This lesson will introduce you to the R programming language, including how to conduct basic statistical analyses and create beautiful visualizations. We’ll focus on the basics of how to use R as a language and then showcase some of the powerful features of R that may be of interest to anthropologists and interdisciplinary researchers.
To install RStudio, click here and choose the Open Source License.
To install R, visit CRAN and choose the current version of R for your operating system.
R works by typing out a function, putting something into the
function, and then running the code to see the result. For example, if
you want to make a simple plot, you use the function plot()
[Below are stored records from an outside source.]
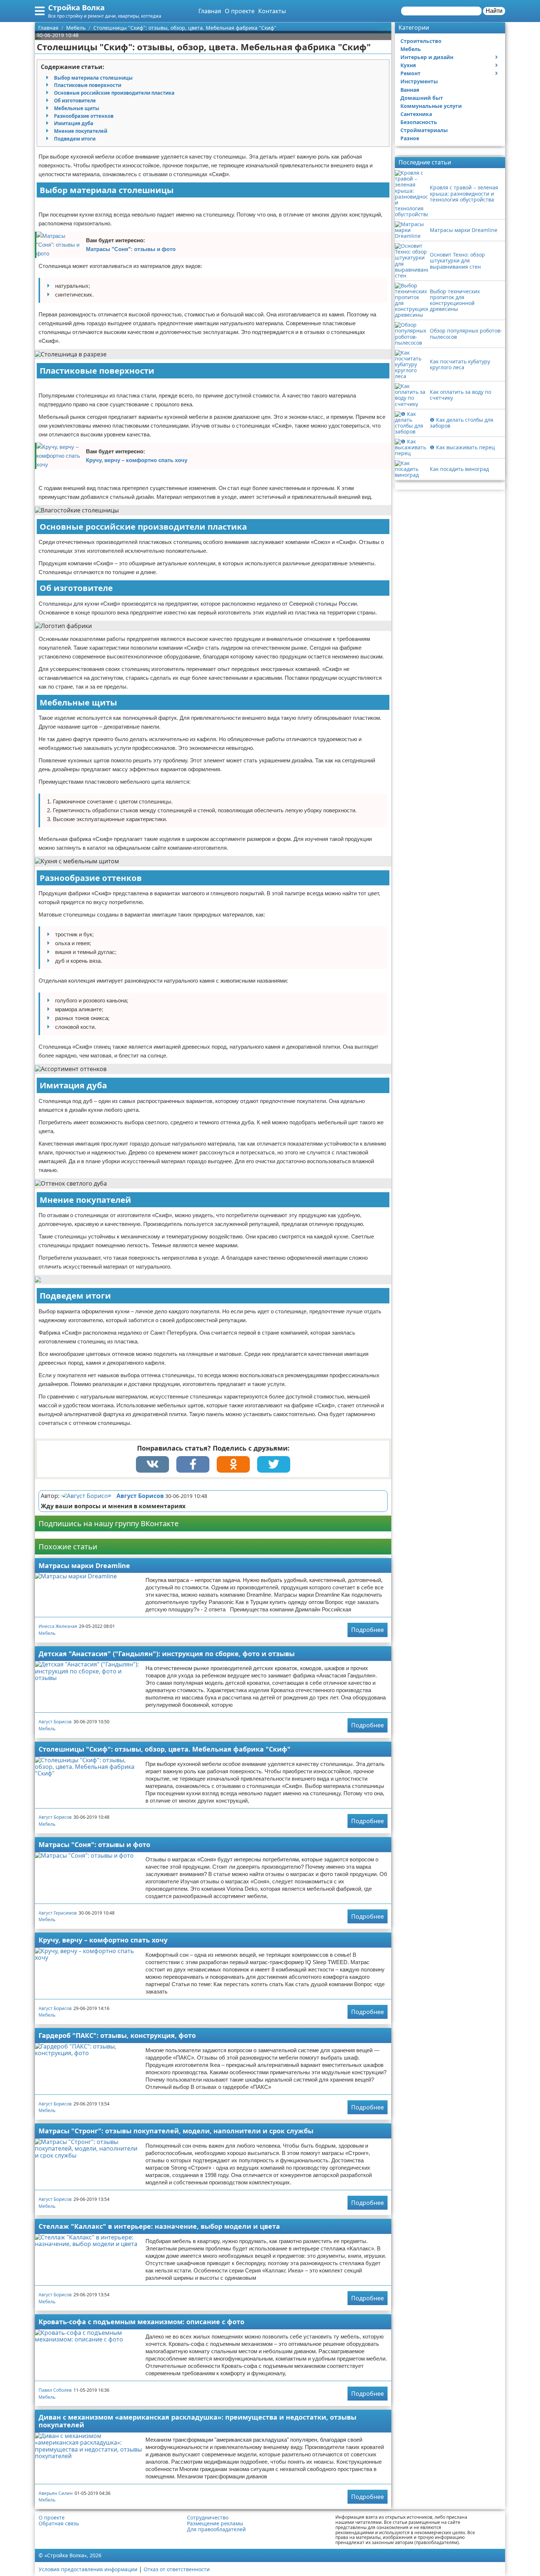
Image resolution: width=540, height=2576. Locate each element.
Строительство (421, 40)
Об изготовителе (75, 100)
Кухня (408, 65)
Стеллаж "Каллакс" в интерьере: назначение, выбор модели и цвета (159, 2226)
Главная (209, 11)
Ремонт (410, 73)
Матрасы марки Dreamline (84, 1565)
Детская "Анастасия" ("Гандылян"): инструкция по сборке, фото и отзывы (167, 1653)
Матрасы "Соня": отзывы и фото (131, 249)
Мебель (47, 1633)
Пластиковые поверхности (87, 85)
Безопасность (418, 122)
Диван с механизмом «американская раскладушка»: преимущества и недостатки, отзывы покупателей (197, 2421)
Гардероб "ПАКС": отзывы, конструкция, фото (117, 2035)
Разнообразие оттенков (84, 116)
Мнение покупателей (80, 131)
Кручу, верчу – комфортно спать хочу (136, 460)
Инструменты (419, 81)
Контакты (272, 11)
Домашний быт (421, 97)
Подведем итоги (75, 138)
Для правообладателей (216, 2529)
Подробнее (367, 1630)
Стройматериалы (424, 130)
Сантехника (416, 113)
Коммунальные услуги (431, 105)
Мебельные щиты (76, 108)
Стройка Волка (76, 7)
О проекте (240, 11)
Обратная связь (59, 2523)
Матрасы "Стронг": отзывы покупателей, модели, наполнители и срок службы (176, 2130)
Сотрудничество (207, 2518)
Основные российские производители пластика (114, 93)
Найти (494, 11)
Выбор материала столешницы (93, 78)
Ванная (409, 89)
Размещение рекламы (215, 2523)
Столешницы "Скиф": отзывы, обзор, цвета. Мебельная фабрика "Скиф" (165, 1749)
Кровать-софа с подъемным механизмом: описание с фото (141, 2321)
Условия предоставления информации (88, 2569)
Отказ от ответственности (177, 2569)
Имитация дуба (73, 123)
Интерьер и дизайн (426, 57)
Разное (409, 138)
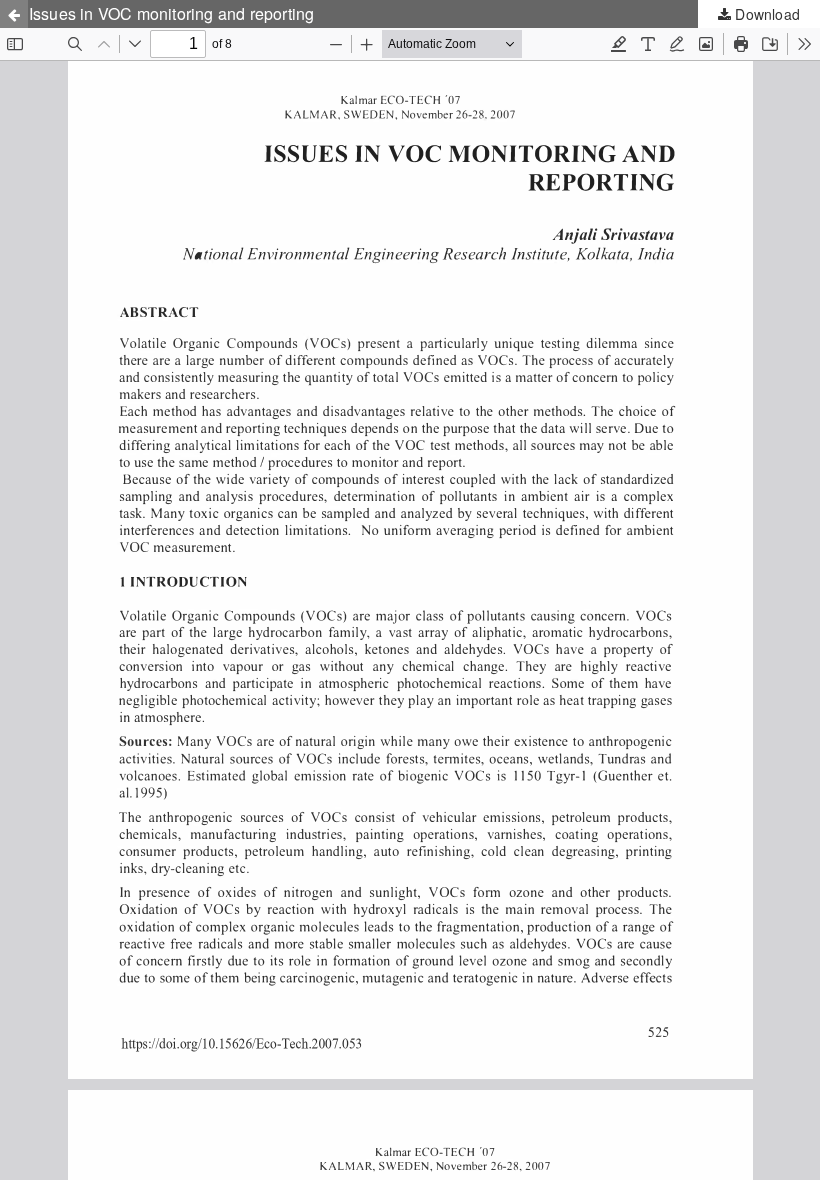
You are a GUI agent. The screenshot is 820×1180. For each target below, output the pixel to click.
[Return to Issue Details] (14, 14)
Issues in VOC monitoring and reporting (172, 13)
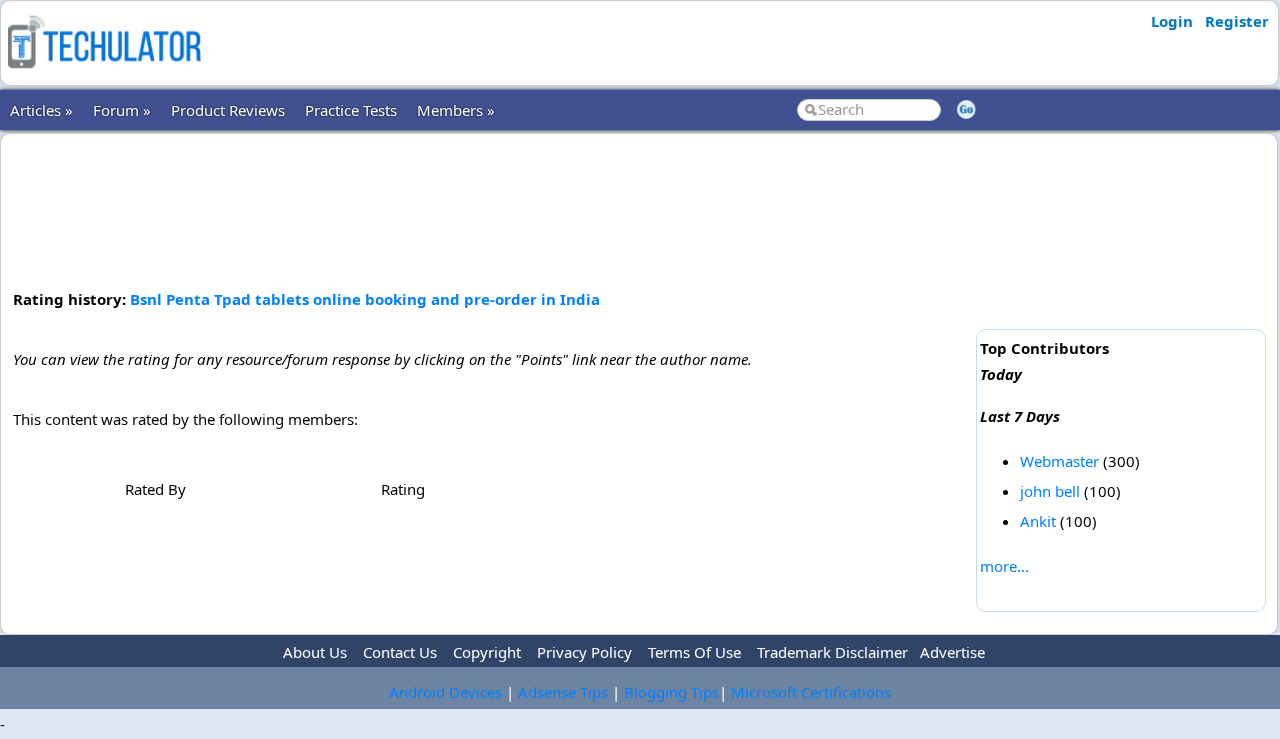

with the data that you wish to plot listed inside the function’s
parentheses. Here, let’s use a built in dataset in R to quickly make a
scatterplot using a built-in dataset.
plot(cars)
The syntax of line of R code tries to be as human readable as possible. For example, if we want the dots in our plot to be red, we can we can add an argument into our function that tells R to make the points red.
plot(cars, col="red")
While you can directly enter data each time you want to use it, R’s
power comes from assigning data to named objects or variables. Objects
are assigned using the <- symbol, which means
“everything on the right is now referred to by the object name on the
left.” We can refer to this symbol as an assignment operator or
becomes.
Let’s make an object or variable called treeheight with
the value 15. Then run the line of code. What is the
output?
treeheight <- 15
The line above only creates the object, but doesn’t show us the
result. To see what the objecttreeheight is equal to, you
next have to call the object.
treeheight
[1] 15
You can also create variables using = but this is
generally discouraged as a practice. This is because = is
too easily confused with ==, which has a different meaning.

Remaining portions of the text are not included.